South African President Mbeki meets with Deputy PM Olmert
PRETORIA - South Africa on Friday defended its warming of relations with Israel, criticized by pro-Palestinian groups, and said it would play an even hand in its attempt to help find a solution to the Middle East conflict.
President Thabo Mbeki met Israeli Deputy Prime Minister Ehud Olmert in Pretoria on Friday behind closed doors as part of a series of meetings by Mbeki's black-led government with factions in the Palestinian conflict.
South Africa says it hopes to use its experience in negotiating the end of white rule to help bring peace in Israel, but has also been a vocal critic of Israel's security polices.
"It's not a question of warming up of relations, it's a continuation, so that we can extend out contacts with factions of the Israeli society," Deputy Foreign Minister Aziz Pahad said after Mbeki and Olmert posed for photographers.
"We are not mediators, we want to use our own experience to help them," he told a news conference. "We will criticize actions, for instance of Israeli defense forces occupying territories and at the same time criticize actions of the Palestinian groups, such as suicide bombing."
He said South Africa wanted to see a legitimate Palestinian state living side by side with Israel behind secure borders.
Pahad said talks to discuss broad issues covering peace in the Middle East would continue later in the day.
South Africa's willingness to talk to the Israeli government, and its position as Israel's largest trading partner in Africa, has angered some pro-Palestinian activists drawn mainly from its economically influential Muslim minority.
The Palestinian Solidarity Group this week accused Pretoria of "squandering the moral high ground" by forging links with Israel, while other activists accused South Africa of purposely keeping Olmert's visit a hush-hush affair to limit protests.

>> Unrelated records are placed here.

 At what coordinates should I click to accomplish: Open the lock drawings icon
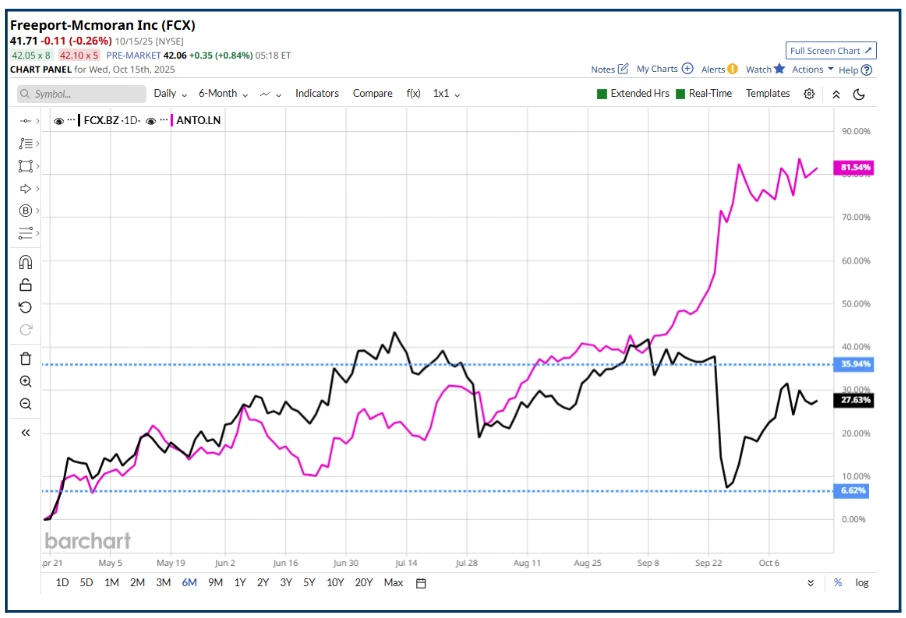point(25,284)
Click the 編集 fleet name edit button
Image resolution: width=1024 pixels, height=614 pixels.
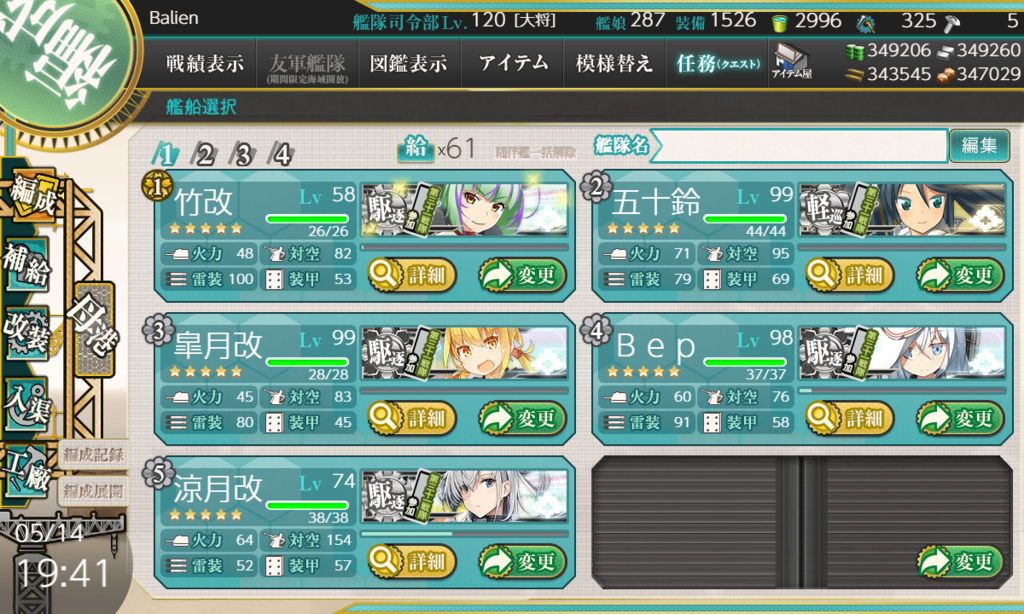coord(979,145)
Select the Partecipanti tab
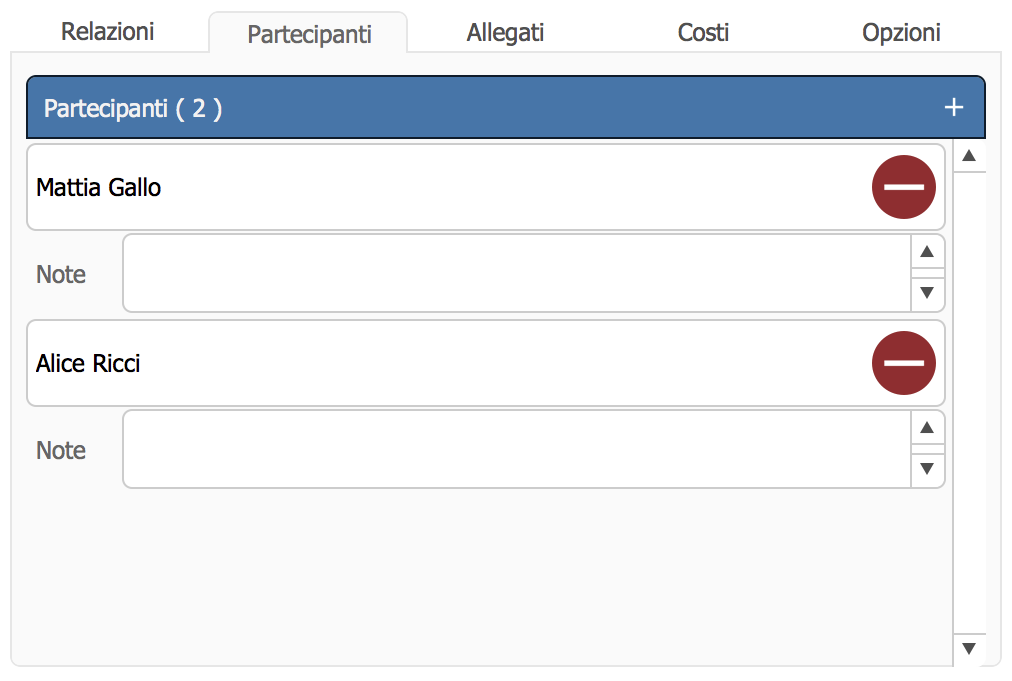Viewport: 1012px width, 681px height. pos(309,34)
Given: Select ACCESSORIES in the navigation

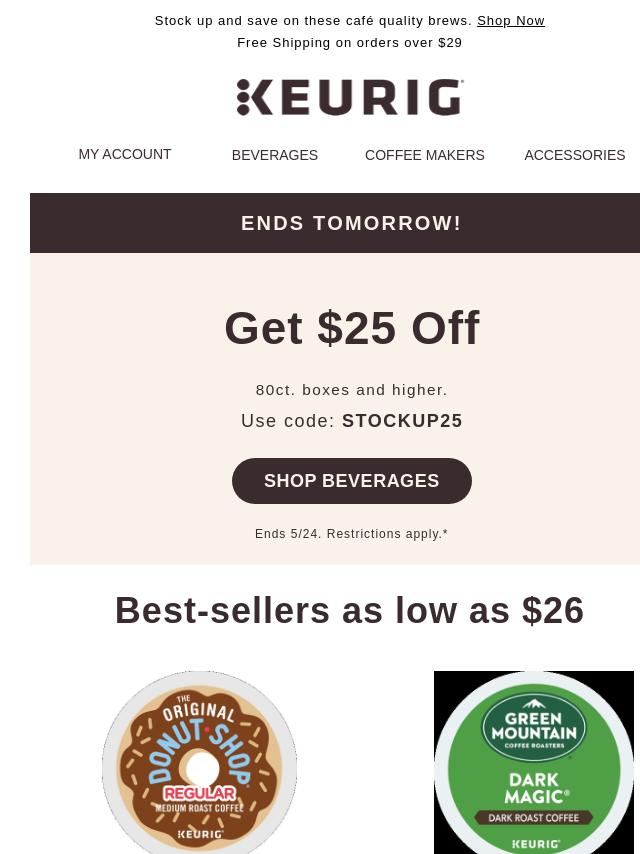Looking at the screenshot, I should [575, 155].
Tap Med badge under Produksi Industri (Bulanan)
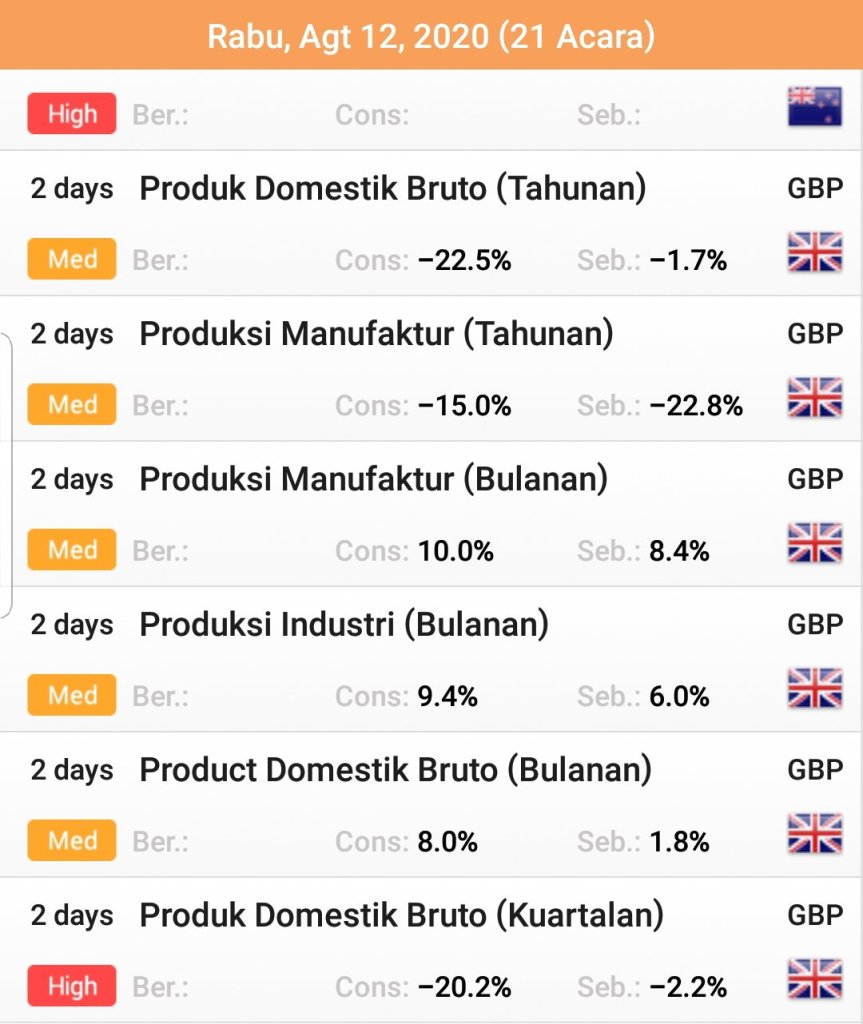The height and width of the screenshot is (1024, 863). [x=72, y=696]
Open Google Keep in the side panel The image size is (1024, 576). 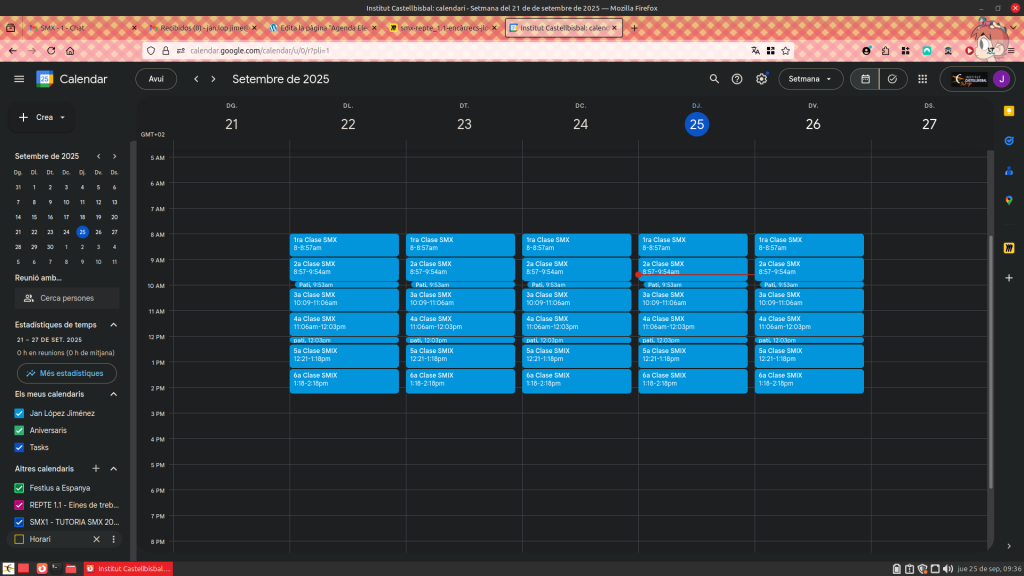point(1009,111)
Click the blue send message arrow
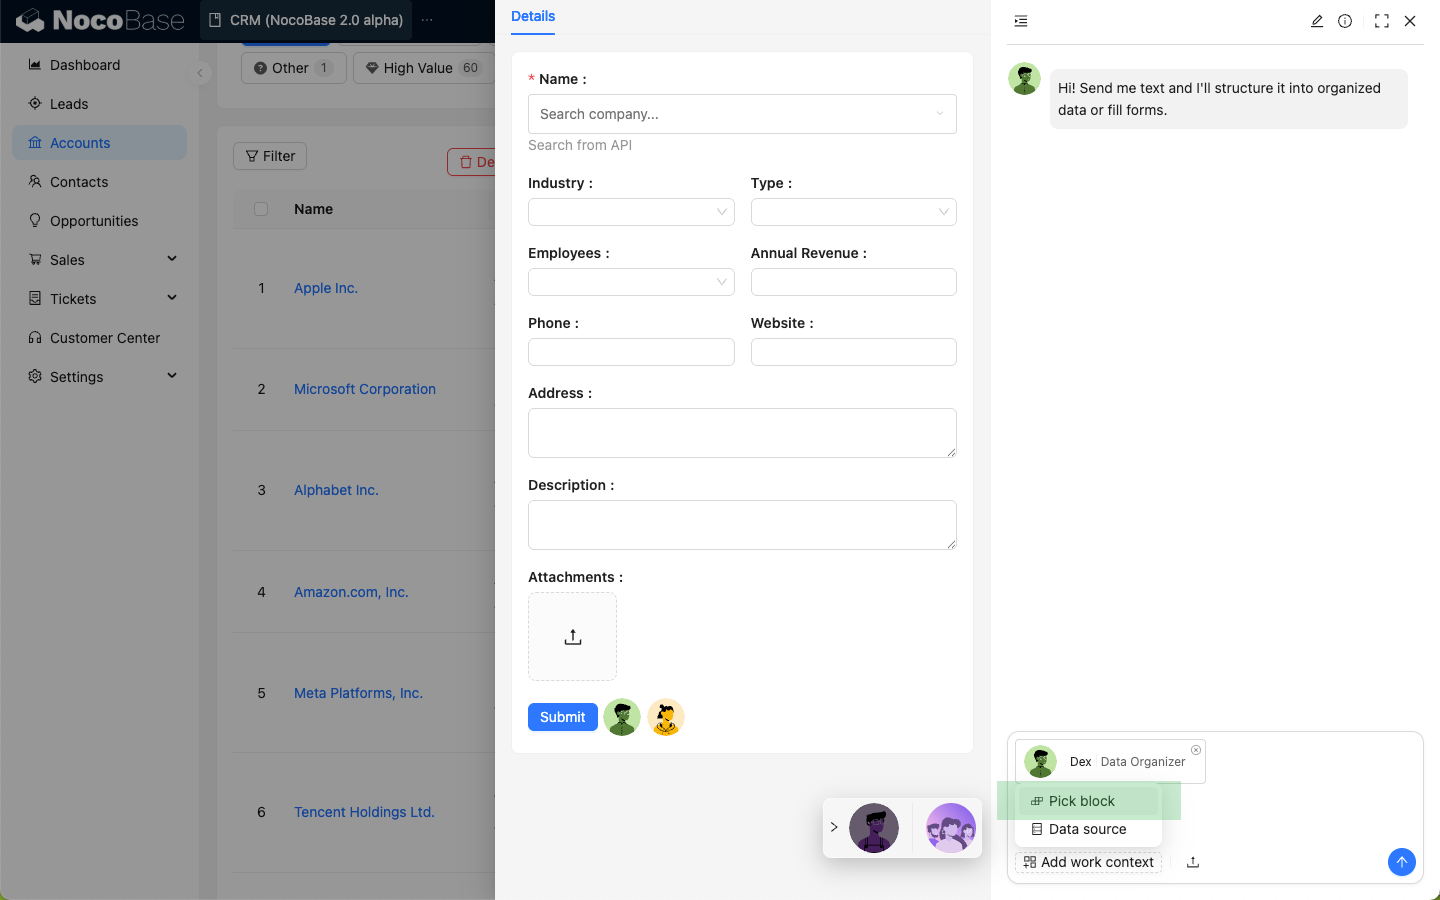Viewport: 1440px width, 900px height. tap(1401, 862)
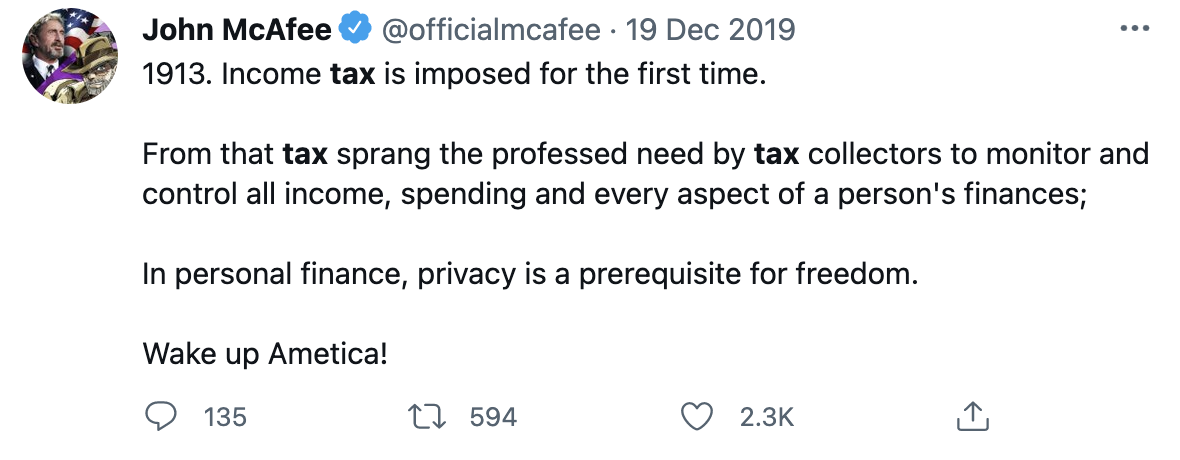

Olmert, who also heads the trade and industry ministries, is the first top Israeli official to visit South Africa since the end of apartheid in 1994. He has hailed what he said was a new era of stronger ties with South Africa during his trip, and signed an investment protection agreement with his counterpart.
Trade between the nations stands at about $500 million per year, and officials say it could double in coming years.
South Africa, which hosted talks last month with members of the Likud party to try to revive negotiations to end the Middle East conflict, has slammed Israel for building a wall in the West Bank, which Israel says is to keep out suicide bombers but Palestinians call a land grab.